◆ Görev maddesi: Balkanlarda Türkçe edebiyat üzerine olan metinde "Unutmadan: Günümüzde Prizren’den" ile başlayıp "affımı istirham etmekteyim." ile biten bölümü hiçbir değişiklik yapmadan yeniden yazınız.

Balkanlarda Türk olmak zor zanaat. Yalnızca Türk olduğun, sadece Türk olduğun, bir tek Türk olduğun için, bin bir engelleme, zorluk ve ötekileştirmelere maruz kalmak demektir. Altı asırda birikmiş olan öfkelere kızgınlıklara şiddetlere muhatap olmak demektir, hiç hak etmediğiniz hâlde.
Balkanlarda Türkçe yazmak; işte zorların da zoru! Medeniyetimize Yahya Kemaller, Mehmet Akifler, yüzlerce divan şairi, bilim ve devlet adamı yetiştirmiş Urumeli’nde, yüz yılı aşkın süredir devletten, okullardan, çarşı pazardan; yani hayattan çıkartılmış (kovulmuş mu desek); hatta nüfus kâğıtlarından silinerek sadece dört duvar arasında hapsedilmiş bir dilde, şiirler, hikâyeler, romanlar yazmak!..
Yüz on yıl sonra da olsa, Türkçenin kalesi durumunda genç yazarlar var Balkanlar’da. Şiiriyle, öyküsüyle, romanıyla, hatırasıyla, portresiyle, seyahat notlarıyla, denemeleriyle; önümüzdeki elli yılda Urumeli’nde ses bayrağımız Türkçe, bu genç kalemlerin omuzlarında dalgalanacak. Yürekten inanıyorum ben buna. Her birisi kahraman bu kalemlerin. Çağdaş Ulubatlı Hasanlarımız onlar bizim. Ulubatlı Zeynel, Rüstem, Mehmed. Ulubatlı Leyla, Sibel, Şefika, Güllü. Ve dahi, Taner, Hayat, Alla Büük.
Bu yazımızda, altı Balkan ülkesinde Türkçeyi ses bayrağı olarak dalgalandırmaya devam eden yüz kadar isim arasından on şairi tanıtmaya çalışacağız. Becerebilirsek.
Unutmadan: Günümüzde Prizren’den öteye edebiyat dili olarak yerleşik bir Türkçe bulunmadığı acı hakikati karşısında, seçimlerimizi, Kosova, Kuzey Makedonya, Yunanistan (Batı Trakya), Bulgaristan, Romanya ve Moldova’dan (Gagauz Yeri) yapmak zorunda kaldığımızı üzülerek hatırlatırım. Bilvesile, onlarca ismi daha yazmak zorunda olduğum hâlde, yerimizin darlığından ancak onunu misafir edebildiğim için, kaleme alamadığım şair ve yazar kardeşlerimden içtenlikle affımı istirham etmekteyim.

◆ Listelenmiş kayıtlar:
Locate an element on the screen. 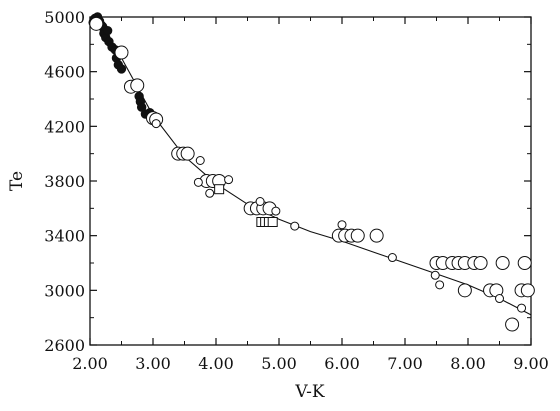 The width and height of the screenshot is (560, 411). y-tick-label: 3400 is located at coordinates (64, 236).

...

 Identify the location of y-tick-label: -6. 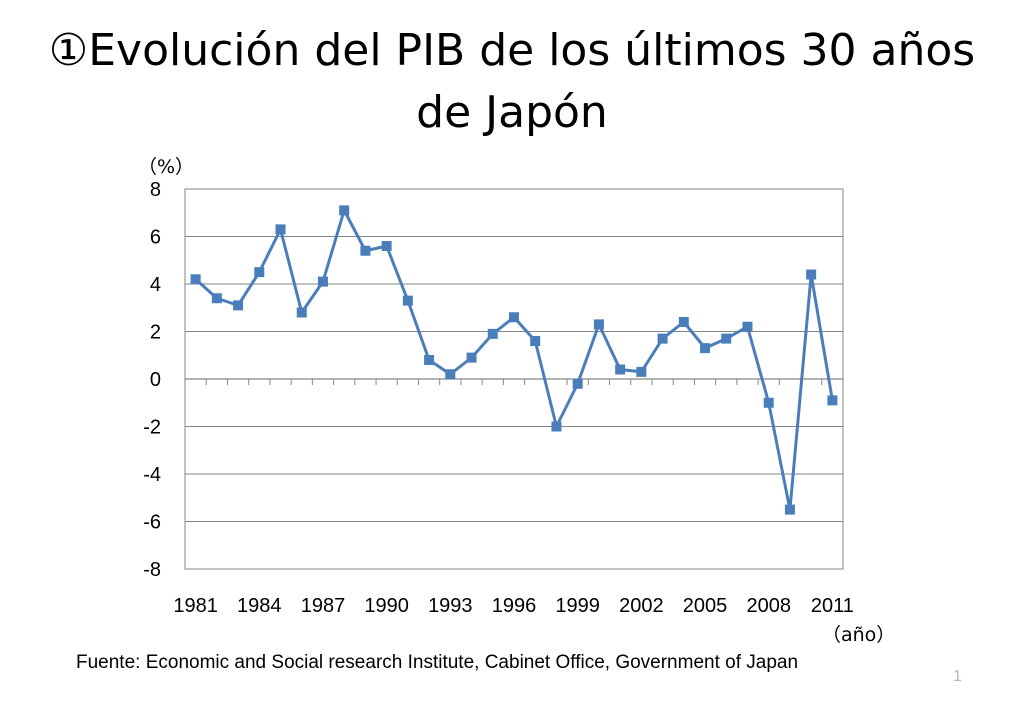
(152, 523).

---

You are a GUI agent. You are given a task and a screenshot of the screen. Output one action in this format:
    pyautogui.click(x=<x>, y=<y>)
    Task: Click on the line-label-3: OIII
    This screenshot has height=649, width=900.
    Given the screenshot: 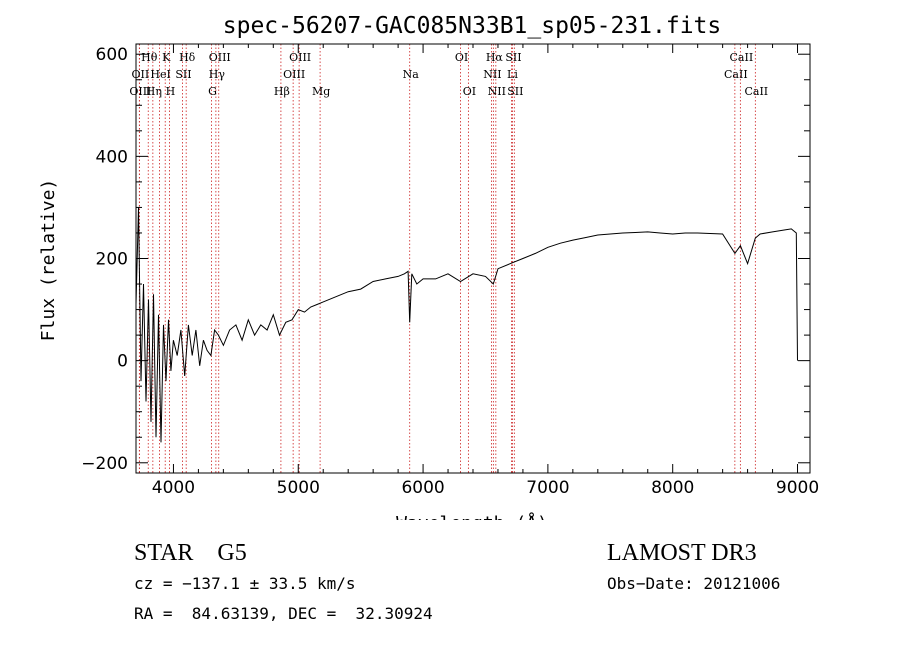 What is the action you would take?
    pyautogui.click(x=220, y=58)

◆ Yazılı cevap:
Unutmadan: Günümüzde Prizren’den öteye edebiyat dili olarak yerleşik bir Türkçe bulunmadığı acı hakikati karşısında, seçimlerimizi, Kosova, Kuzey Makedonya, Yunanistan (Batı Trakya), Bulgaristan, Romanya ve Moldova’dan (Gagauz Yeri) yapmak zorunda kaldığımızı üzülerek hatırlatırım. Bilvesile, onlarca ismi daha yazmak zorunda olduğum hâlde, yerimizin darlığından ancak onunu misafir edebildiğim için, kaleme alamadığım şair ve yazar kardeşlerimden içtenlikle affımı istirham etmekteyim.